Jika sebuah ayat dalam Al Quran maupun hadist sudah terang maksudnya, maka akal
tidak diperlukan lagi. Tapi jika sebuah nash agak sulit dipahami, maka akal boleh
menakwilkannya agar jadi mudah dipahami. Tapi jika akal tetap tak mampu
menjelaskannya, maka cukuplah berpegang pada nash nash sebagaimana adanya. Akal
tidak boleh memaksa sebagai penjelasan yang meyakinkan.
Paham Maturidiyah ini juga menjadi varian Teologinya kaum
Ahlus Sunnah Wal Jamaah.
Inti dari semua dinamika petualangan tersebut bagi saya tetap
tidak menjawab tuntas perkelahian antara takdir Tuhan dengan ikhtiar manusia. Satu
satunya cara untuk meredakan ketegangan itu bagi saya adalah kembali saja pada
Al Quran. Tapi setelah ditelusuri, tetap saja tidak ada jawaban cespleng.
Karena ayat-ayat terkait dengan masalah itu, tetap bisa mendukung keduanya.

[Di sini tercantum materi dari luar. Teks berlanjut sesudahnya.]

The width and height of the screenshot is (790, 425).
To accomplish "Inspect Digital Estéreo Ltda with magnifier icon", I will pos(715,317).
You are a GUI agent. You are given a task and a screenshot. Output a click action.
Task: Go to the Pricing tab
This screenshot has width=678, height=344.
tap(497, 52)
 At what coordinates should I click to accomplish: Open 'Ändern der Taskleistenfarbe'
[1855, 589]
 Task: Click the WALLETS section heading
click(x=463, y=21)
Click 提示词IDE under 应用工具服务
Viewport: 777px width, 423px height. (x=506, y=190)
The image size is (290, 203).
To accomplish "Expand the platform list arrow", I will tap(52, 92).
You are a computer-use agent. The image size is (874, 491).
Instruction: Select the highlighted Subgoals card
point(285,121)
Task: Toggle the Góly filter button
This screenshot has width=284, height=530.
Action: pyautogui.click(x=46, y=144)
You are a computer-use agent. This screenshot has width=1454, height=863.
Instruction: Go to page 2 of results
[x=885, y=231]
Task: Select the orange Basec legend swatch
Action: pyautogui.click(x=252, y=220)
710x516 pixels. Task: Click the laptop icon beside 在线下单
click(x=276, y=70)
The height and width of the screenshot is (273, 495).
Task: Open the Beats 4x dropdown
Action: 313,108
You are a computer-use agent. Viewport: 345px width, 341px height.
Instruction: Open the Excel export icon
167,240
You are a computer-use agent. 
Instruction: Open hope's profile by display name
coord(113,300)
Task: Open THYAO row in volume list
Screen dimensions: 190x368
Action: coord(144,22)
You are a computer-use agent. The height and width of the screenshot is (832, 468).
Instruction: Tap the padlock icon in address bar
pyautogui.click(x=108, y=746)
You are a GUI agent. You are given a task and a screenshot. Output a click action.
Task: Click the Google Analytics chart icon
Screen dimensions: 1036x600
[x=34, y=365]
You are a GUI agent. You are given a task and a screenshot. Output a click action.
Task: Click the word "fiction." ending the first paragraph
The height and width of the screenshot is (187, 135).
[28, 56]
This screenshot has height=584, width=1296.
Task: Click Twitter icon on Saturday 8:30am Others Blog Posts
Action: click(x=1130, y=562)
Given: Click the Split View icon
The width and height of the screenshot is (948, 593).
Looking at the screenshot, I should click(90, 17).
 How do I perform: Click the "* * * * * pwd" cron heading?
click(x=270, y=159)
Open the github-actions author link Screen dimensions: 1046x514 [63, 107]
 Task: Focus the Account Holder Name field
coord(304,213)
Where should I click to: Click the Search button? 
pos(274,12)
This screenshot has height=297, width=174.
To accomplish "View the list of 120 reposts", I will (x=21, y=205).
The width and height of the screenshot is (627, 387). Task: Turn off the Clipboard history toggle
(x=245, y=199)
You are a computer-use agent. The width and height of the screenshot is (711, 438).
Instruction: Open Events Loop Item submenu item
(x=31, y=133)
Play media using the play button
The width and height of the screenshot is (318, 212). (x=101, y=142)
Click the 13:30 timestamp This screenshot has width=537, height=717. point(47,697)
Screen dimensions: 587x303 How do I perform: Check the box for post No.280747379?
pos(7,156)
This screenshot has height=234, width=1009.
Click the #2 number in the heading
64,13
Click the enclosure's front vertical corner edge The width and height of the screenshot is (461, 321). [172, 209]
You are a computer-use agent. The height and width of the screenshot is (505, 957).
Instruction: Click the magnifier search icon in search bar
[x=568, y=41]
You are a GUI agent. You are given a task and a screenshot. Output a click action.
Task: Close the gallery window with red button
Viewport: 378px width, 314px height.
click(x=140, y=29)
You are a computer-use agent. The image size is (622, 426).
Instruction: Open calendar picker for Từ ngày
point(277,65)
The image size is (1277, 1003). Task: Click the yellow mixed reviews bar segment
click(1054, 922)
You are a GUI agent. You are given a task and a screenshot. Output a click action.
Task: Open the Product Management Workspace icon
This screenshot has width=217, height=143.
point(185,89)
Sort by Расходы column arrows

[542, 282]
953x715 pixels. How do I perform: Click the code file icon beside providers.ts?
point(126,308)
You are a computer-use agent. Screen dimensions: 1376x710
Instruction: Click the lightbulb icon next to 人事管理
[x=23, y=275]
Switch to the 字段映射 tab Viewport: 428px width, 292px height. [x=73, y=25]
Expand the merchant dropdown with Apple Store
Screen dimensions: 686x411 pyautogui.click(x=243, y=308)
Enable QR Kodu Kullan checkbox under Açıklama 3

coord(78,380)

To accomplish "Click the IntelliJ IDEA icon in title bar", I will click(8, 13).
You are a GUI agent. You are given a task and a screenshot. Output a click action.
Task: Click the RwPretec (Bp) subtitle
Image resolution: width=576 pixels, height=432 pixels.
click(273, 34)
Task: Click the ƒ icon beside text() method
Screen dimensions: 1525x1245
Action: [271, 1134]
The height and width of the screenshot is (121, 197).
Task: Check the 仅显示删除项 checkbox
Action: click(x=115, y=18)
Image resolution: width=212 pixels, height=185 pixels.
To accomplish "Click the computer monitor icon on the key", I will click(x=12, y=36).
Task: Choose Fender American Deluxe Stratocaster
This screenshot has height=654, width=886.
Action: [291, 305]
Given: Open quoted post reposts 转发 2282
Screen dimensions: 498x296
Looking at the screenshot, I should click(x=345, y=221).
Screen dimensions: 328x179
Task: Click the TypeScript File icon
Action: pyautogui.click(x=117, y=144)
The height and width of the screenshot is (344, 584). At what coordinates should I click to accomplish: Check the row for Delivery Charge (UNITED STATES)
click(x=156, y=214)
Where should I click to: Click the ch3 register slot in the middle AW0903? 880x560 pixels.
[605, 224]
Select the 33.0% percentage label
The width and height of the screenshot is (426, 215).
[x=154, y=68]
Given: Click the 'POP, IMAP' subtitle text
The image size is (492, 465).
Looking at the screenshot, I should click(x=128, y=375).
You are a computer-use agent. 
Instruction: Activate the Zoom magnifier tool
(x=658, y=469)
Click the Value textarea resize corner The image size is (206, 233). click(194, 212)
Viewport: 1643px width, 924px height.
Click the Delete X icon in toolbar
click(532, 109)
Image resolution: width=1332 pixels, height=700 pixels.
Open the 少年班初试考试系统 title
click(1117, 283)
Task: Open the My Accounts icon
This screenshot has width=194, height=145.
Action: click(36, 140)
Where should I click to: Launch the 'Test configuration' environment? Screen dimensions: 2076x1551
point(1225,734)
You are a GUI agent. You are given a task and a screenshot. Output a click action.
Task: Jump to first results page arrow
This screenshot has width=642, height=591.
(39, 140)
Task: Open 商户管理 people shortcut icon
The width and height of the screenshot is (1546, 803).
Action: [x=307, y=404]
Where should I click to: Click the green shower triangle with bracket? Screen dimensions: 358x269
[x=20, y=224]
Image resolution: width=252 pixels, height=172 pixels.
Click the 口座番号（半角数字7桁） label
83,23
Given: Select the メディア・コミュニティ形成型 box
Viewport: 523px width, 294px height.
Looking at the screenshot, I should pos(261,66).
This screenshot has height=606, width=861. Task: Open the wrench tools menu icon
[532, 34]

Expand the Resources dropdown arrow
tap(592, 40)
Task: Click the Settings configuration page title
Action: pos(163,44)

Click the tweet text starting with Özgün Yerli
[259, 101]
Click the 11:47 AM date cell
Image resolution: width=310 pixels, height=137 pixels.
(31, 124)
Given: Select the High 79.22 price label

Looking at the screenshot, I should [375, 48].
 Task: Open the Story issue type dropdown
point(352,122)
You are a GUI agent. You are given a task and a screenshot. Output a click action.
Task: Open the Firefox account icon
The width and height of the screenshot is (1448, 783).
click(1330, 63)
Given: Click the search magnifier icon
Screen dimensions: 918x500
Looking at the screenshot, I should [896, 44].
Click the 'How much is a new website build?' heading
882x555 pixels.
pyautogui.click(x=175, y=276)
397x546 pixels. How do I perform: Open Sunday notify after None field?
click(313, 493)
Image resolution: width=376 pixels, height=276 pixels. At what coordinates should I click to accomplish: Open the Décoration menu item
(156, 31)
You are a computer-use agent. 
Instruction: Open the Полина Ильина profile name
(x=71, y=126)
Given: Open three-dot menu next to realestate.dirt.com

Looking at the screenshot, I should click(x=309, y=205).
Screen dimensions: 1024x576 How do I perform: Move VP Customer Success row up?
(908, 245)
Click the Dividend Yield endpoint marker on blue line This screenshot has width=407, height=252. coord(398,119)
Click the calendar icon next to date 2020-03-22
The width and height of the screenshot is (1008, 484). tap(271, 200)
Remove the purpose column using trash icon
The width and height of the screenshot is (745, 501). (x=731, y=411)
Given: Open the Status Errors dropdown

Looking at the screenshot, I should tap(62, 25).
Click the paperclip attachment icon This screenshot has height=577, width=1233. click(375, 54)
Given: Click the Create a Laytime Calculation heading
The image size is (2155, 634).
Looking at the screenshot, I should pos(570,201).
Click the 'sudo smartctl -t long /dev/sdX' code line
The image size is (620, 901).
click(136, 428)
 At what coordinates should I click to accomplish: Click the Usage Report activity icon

Bahwa Tuhan Maha Mutlak dengan takdirnya iya dan sekaligus bahwa manusia bisa
memilih perbuatannya juga iya. Artinya ayat-ayat dalam Al Quran yang menguatkan
keduanya sama sama ada. Yang mendukung paham Jabariyah ada dan yang mendukung
paham Qadariyah pun juga sama-sama ada. Bahkan kumpulan sifat sifat Tuhan dalam
asmaul husna pun, isinya tetap berbagai sifat Tuhan yang satu sama lainnya
paradoks atau saling berlawanan.
Akhirnya yang bisa saya lakukan, hanya menyerah pasrah pada Tuhan. Bahkan semakin menguatkan keyakinan saya, bahwa akal memang tak mampu memahami segala sesuatu sampai tuntas. Sejauh jauh berpikir, ujungnya tetap membentur tanda tanya besar. Apalagi untuk memahami Tuhan. Karena itu juga kini yang saya peluk sebagai satu satunya hakim terakhir yang meyakinkan, adalah laduni. Ilmu yang langsung dari Tuhan. Apa yang diilhamkan Tuhan kedalam hati manusia, maka itulah yang lebih menyelamatkan ketimbang menempuh hidup (iman) berdasarkan hasil utak atik penalaran. Karena penalaran itu selera nafsu manusia yang mencetuskannya. Sedang ilham, kilatan inspirasi, atau denyut suara hati, adalah bisikan yang datang langsung dari Tuhan.